Eey İzlanda, sen kimsin ya?
Dün İslâmcı arkadaşlara takılmıştık az biraz; milliyetçiler gönül koymasın, bugün sıra onların.
Bayramın ilk günü haberlerde inanılmaz bir görüntü seyrettim. Euro 2016’nın çeyrek finalinde Fransa’dan beş yiyerek elenen milli takımlarını İzlandalılar, başkent Reykjavik’in sahilinde görkemli bir törenle karşılamış, bağırlarına basmışlar.
Burnumun direği sızladı resmen. İmrendim, “Helâl olsun be!” dedim içimden. Denizli’nin tabiriyle ‘İçimizdeki İzlandalılar’dan biri gibi duygulandım.
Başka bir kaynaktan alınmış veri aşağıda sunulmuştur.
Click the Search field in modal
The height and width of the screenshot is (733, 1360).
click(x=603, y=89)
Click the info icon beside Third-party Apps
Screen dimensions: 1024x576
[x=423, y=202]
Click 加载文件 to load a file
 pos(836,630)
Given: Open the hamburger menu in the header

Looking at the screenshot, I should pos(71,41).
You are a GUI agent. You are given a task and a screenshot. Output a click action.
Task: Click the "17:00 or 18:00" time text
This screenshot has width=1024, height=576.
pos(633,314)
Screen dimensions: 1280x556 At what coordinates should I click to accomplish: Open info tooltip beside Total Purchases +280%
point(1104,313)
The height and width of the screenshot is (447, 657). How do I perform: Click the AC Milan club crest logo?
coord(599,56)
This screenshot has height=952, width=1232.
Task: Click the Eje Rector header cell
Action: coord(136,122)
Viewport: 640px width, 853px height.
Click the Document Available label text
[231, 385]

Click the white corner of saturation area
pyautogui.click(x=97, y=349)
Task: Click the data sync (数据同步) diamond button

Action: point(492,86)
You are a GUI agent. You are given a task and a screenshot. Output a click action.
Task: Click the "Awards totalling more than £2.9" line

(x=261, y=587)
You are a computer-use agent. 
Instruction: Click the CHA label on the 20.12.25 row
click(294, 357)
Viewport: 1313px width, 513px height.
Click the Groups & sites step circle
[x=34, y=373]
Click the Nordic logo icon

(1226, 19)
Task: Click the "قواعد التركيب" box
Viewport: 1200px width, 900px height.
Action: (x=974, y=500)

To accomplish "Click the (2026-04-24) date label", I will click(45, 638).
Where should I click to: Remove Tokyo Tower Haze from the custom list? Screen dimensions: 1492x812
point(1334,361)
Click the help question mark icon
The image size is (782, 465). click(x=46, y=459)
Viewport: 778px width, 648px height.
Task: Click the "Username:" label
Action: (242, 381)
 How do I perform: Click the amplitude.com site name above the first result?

Hani şampiyon olsalar veya finalde kaybetseler anlarım; takımın beş yemiş yahu. Futbolda mağlubiyet bizde şerefsizlik, alçaklık, hırsızlık gibi bir şeydir. Tuhaf insanlar, yenilip elenen takımlarına hoşâmedî etmek için işi gücü bırakıp çoluk-çocuk meydanı doldurmuşlar. Sizde hiç izzet, millî gurur ve şuur yok mu kardeşim? Podyumda futbolcular almış ele davulu, her vuruşta meydandaki bilmem kaç bin kişi huh çekiyorlar. Huh, huh, huh, sonunda alkış kıyamet, ardından şenlik eğlence. Bir meserret bir meserret…
Yahu dedim, şu rezil görüntüden ben niçin hoşlanıyorum ki? Kanım zaten şüpheli; acaba uzak ecdadımın içinde İzlandalı filan mı var; yoksa niçin elin İzlandalı’sının ‘görmemişin çocuğu olmuş’ neş’esine uzaktan iştirak arzusu duyayım. Mânâsız!
Hayır, mânâsız filan değil; anladım ben onu; içimdeki milliyetçi’nin çok derinlerden geldiği için zar-zor duyabildiğim, “Ben hâlâ ölmedim; bir fırsat bulsam hani, elimde bayrak sokağa dökülüp çocuklar gibi sevineceğim!” diyen sesidir o. Milliyetçilik! Yüz binlerce, milyonlarca insanı bir araya getiren, bütün olduğunu hissettiren ‘yüksek değerler’in varlığına inanmak! Kaba tabirle tasada sevinçte ortak olmak, birbirine güvenmek, yaslanmak; milletin muhtemel tepki ve heyecanlarından emin olmak. Tabir hoş karşılansın, ‘sürü’nün sıcaklığında şahsi ürperişleri savuşturmak. Biz iyi şeylerde birleşebilen bir topluluğuz diyebilmenin hazzını paylaşmak.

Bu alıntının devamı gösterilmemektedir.